= WHAT YOU HAVE TO DO =
Could you copy exactly the lines below from the one with "Screen dimensions: 640x734" to the one with "This screenshot has height=629, width=1495.", inclusive, leaving out any pictures?

= DATA LISTING =
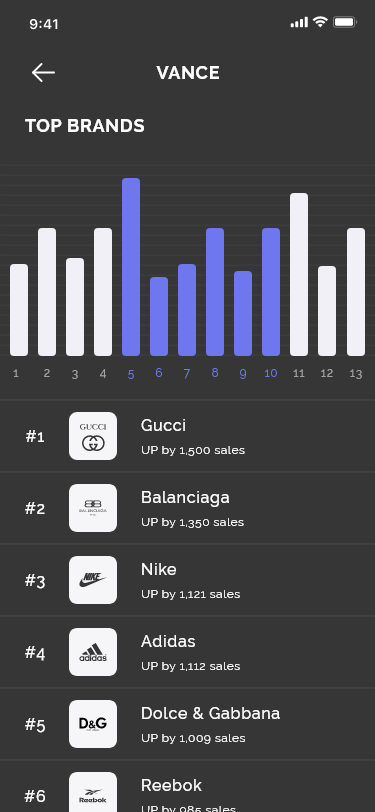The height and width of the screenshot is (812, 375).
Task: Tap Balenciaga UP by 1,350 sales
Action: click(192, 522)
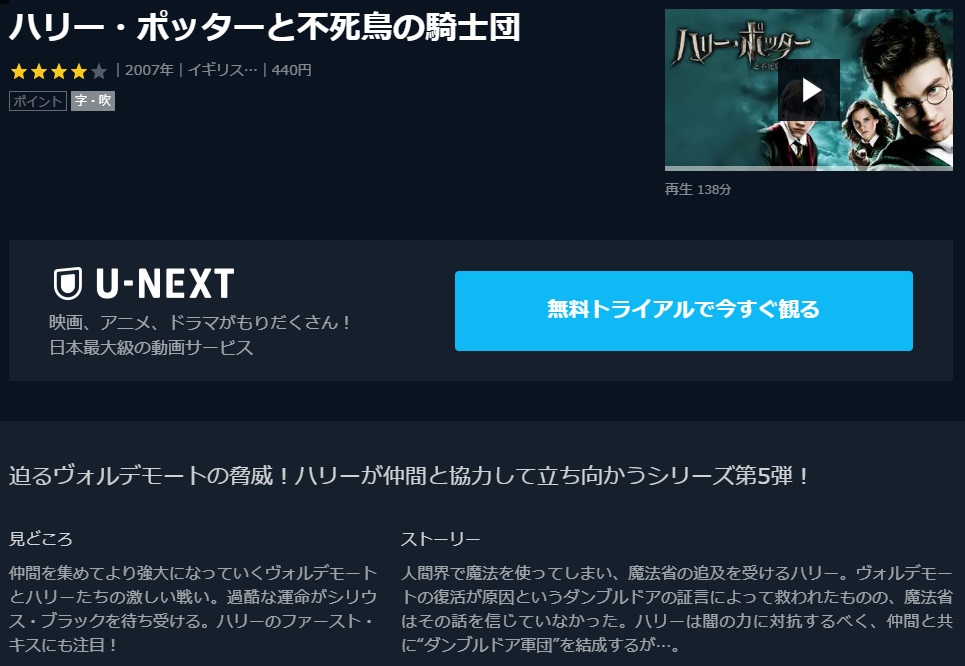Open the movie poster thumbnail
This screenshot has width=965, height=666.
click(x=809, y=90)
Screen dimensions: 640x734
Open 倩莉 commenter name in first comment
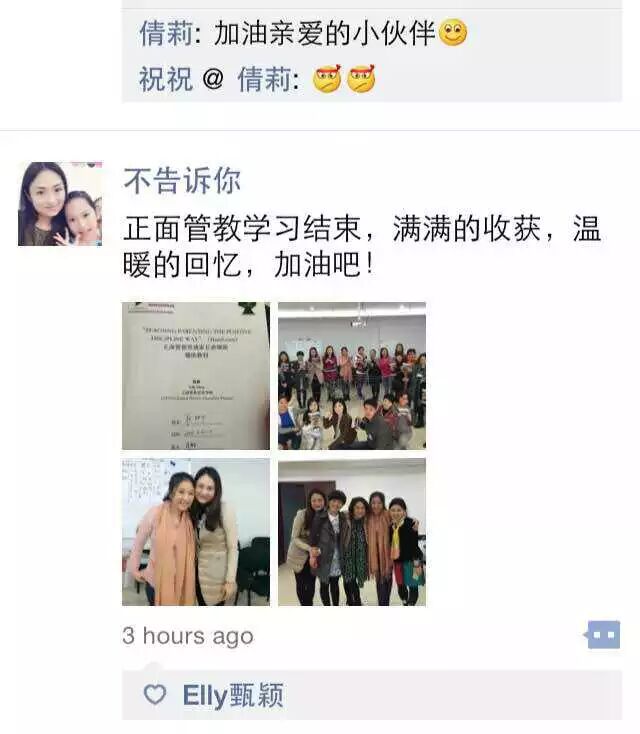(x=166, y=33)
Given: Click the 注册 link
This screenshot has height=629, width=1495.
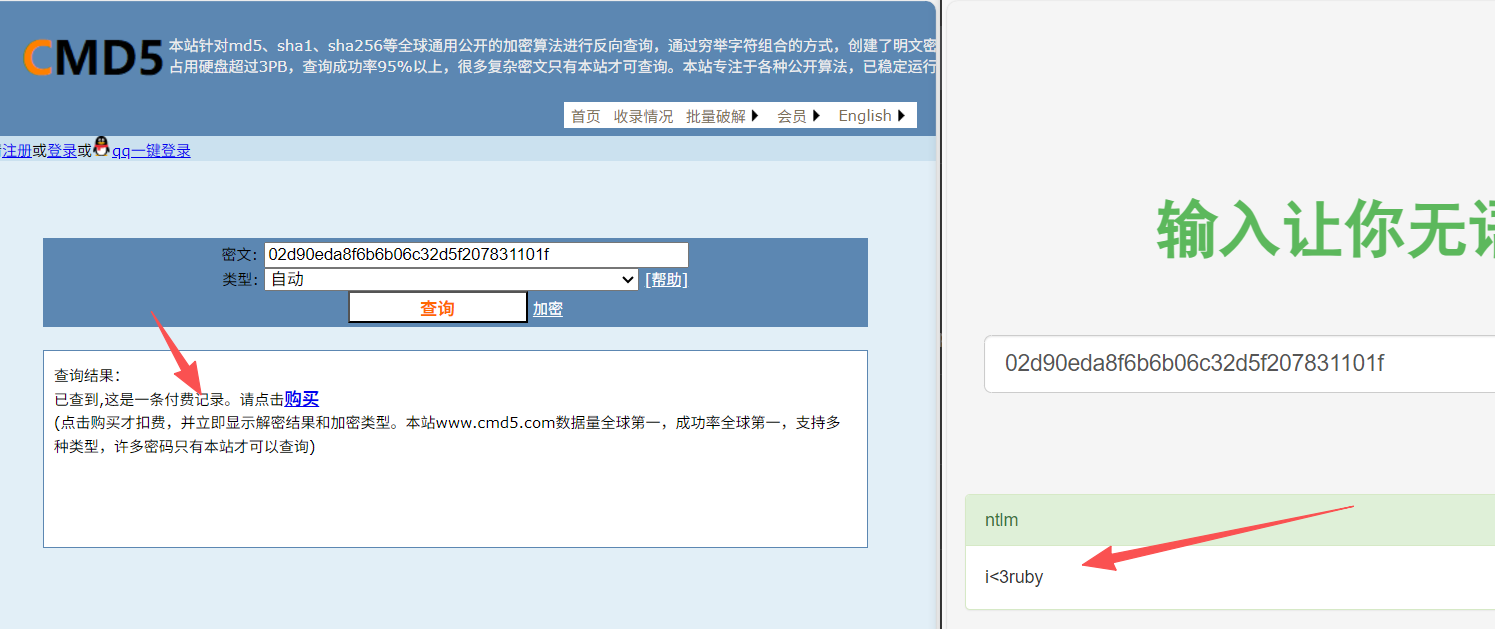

---

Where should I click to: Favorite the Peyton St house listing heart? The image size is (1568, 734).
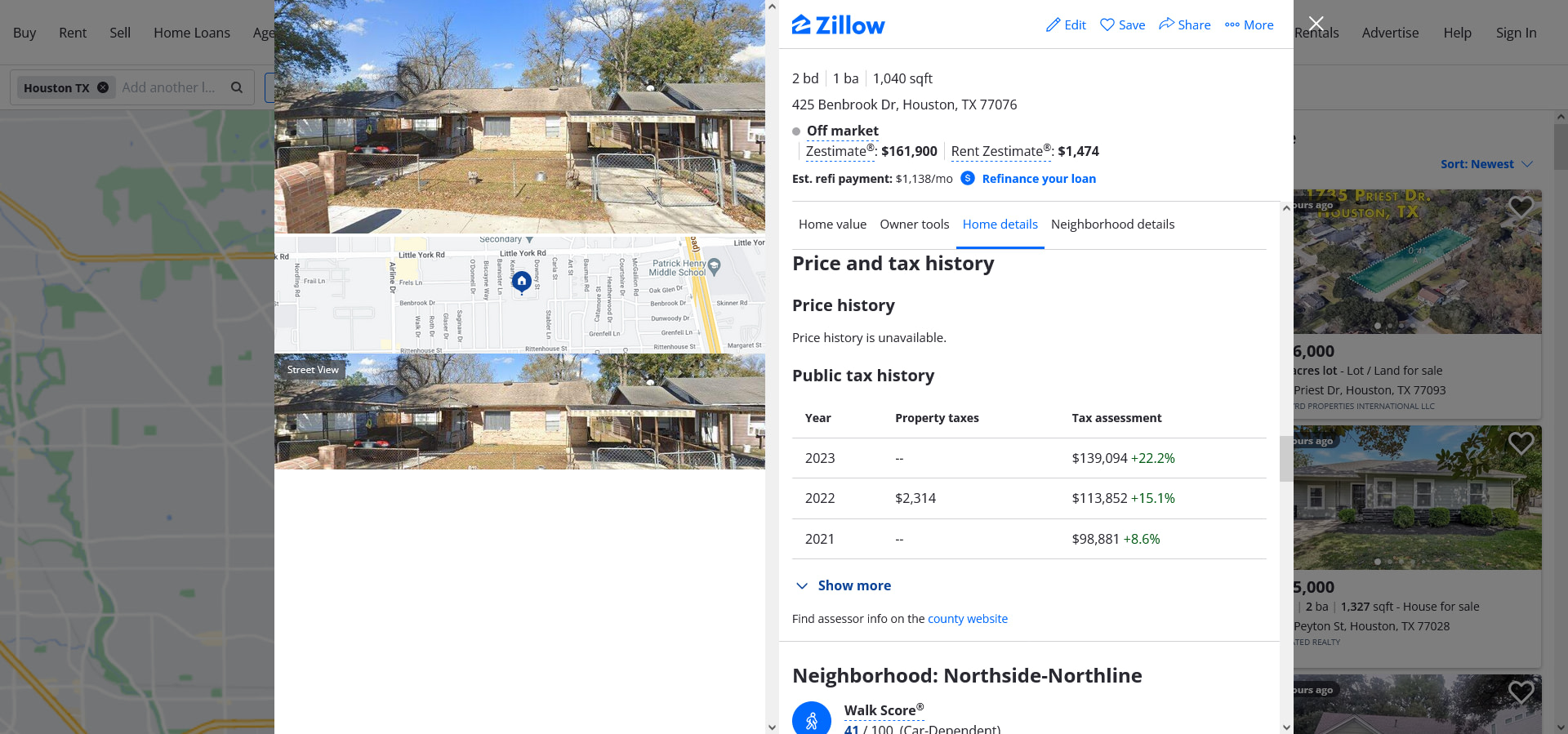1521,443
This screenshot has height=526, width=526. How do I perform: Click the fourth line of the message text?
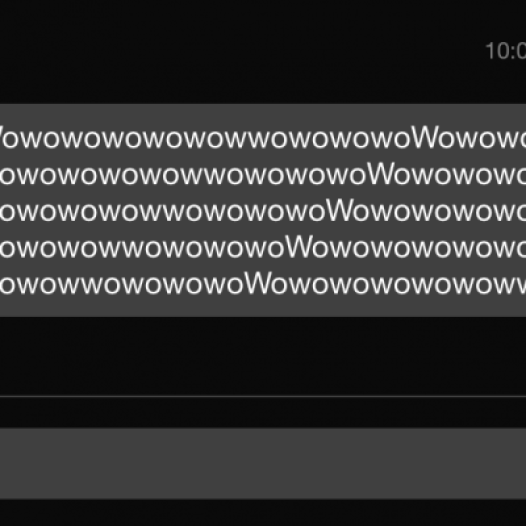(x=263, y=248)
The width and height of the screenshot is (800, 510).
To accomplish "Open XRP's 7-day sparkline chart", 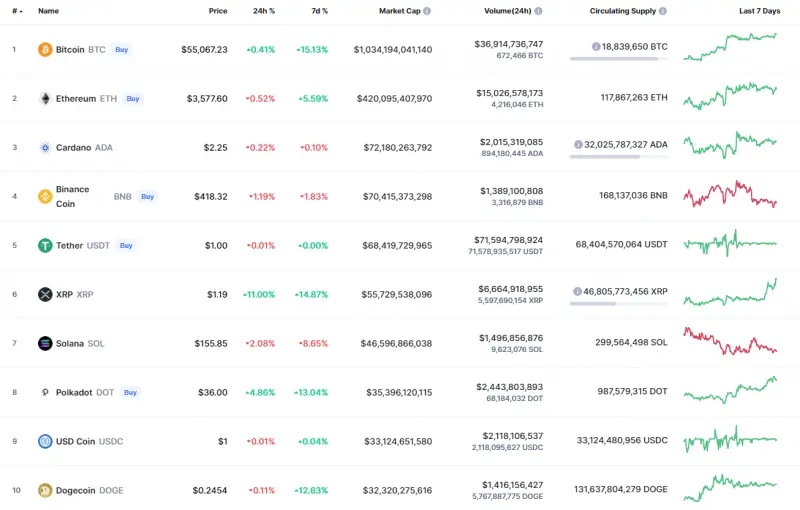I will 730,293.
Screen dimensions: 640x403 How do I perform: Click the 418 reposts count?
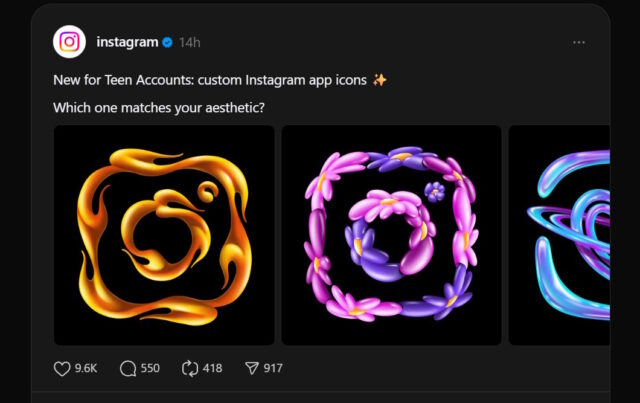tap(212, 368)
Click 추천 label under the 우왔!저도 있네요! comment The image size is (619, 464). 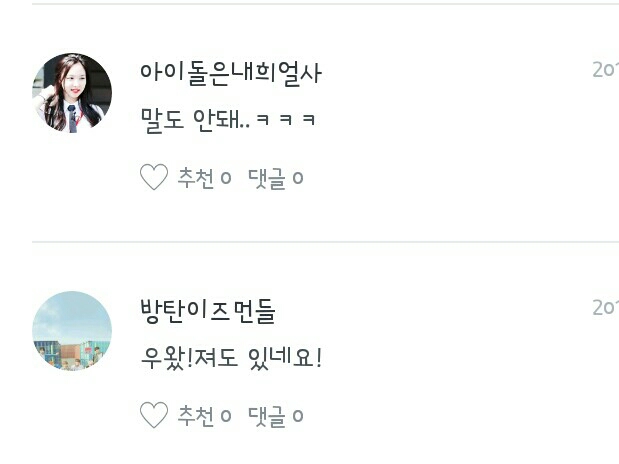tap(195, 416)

* * *

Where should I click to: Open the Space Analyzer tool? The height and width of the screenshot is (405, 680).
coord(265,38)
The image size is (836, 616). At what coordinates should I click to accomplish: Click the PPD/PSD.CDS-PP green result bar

= WRITTEN ANSWER =
Screen dimensions: 640x734
Open 倩莉 commenter name in first comment
(x=166, y=33)
Given: Click the 注册 link
This screenshot has height=629, width=1495.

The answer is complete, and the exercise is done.